そもそもソラの性格上、恥ずかしがり屋との縁とは程遠い存在。
後で自分の首を絞めない事を祈るばかりである。
ようやく質問攻めから解放されて、授業が始まる前の休み時間。窓を開けて、外を見ながら先程のやり取りについて3人は話し合っていた。
「ソラちゃん、あんまり恥ずかしがり屋のイメージないけど…」
「まぁまぁ、乗り切ったんだから良しとしようよ」
「かなたさんの言う通りです。もしまた、同じ場面になったとしても、その時の私に任せましょう」
随分とポジティブ精神をしているな、と感心する反面、それが仇となって今後苦労しないか心配するましろ。ソラの事だから、そういう事もきっと跳ね除けて乗り越える事を信じるしかない。

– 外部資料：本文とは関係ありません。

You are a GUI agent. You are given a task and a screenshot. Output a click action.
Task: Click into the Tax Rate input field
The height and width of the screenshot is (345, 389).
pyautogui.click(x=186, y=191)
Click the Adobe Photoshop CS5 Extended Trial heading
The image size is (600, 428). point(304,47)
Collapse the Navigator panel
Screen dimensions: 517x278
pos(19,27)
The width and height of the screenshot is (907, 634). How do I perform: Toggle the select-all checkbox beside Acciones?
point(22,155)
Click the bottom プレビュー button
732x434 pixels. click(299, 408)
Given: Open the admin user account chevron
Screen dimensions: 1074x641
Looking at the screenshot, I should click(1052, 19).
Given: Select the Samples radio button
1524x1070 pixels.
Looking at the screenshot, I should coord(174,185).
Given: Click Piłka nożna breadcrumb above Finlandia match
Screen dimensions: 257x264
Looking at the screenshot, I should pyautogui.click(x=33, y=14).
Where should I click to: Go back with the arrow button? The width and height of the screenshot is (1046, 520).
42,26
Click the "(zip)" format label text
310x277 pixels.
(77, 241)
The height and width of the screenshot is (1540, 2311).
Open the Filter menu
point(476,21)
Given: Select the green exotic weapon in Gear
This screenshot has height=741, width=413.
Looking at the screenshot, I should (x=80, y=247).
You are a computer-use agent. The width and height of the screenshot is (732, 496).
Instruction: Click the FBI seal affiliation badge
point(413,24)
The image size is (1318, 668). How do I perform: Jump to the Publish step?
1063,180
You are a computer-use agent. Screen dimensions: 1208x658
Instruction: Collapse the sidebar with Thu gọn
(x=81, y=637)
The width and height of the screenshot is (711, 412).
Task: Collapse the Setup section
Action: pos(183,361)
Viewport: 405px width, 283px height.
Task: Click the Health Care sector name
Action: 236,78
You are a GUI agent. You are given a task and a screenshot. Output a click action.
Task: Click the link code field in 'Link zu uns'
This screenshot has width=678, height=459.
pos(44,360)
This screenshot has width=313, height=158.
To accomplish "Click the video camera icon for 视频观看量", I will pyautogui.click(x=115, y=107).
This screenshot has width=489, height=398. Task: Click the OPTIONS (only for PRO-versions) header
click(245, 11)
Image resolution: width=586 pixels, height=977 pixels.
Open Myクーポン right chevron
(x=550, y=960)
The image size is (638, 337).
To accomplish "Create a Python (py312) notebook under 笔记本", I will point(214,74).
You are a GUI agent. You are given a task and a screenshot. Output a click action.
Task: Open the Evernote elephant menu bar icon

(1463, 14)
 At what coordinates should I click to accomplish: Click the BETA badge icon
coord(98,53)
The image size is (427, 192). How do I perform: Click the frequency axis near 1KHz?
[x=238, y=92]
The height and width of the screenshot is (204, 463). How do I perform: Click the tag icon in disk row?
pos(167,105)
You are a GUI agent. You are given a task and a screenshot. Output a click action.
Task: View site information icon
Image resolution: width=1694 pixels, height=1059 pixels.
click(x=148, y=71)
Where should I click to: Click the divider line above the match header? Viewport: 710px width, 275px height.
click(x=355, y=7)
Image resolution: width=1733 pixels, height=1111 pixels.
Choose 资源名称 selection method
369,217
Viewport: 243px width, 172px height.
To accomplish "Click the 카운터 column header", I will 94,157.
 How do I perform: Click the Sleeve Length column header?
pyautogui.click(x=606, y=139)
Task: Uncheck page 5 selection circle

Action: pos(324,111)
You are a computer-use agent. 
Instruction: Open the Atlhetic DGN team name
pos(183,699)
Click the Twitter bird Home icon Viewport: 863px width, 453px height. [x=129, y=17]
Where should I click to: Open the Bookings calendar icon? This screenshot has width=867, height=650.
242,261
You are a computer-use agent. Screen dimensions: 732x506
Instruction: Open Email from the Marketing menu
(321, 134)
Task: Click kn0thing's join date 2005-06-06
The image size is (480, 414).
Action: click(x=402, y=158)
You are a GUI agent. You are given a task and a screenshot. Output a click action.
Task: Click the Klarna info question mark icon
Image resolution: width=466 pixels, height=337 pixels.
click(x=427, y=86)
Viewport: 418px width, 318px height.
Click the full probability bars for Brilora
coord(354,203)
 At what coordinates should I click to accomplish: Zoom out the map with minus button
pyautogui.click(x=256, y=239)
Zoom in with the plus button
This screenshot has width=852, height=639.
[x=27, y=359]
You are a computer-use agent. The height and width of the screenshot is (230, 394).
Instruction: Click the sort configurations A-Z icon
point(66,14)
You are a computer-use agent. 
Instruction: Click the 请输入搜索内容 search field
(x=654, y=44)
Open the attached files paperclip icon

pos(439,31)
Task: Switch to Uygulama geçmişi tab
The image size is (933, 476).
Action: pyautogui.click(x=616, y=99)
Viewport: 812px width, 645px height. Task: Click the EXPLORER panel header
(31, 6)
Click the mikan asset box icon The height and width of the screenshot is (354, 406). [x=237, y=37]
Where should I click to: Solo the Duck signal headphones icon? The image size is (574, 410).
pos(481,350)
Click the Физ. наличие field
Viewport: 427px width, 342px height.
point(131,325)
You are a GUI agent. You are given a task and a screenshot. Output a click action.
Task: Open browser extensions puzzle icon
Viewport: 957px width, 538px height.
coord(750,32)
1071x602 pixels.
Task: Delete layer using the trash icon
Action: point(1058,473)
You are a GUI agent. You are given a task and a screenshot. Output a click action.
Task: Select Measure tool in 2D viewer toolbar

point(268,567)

そんな重く、シリアスに考えるましろを裏切る様にソラはある事を気付いて相談する。
「それよりも、私気付いてしまった事があるんです。どうやら私は、何でも正直に話してしまうところがあるようです」
「今更だね。別にそれが悪いとは言わないけど」
正直者というのは、言い換えれば素直な人とも呼べる。他にも、自分の意思を貫けれる強い人とも言える。
「という事は早くクラスに馴染むには、これ以上質問をされない様、目立たない方が良さそうです!」
申し訳ないが「絶対無理」と、かなたとましろは同時に思った。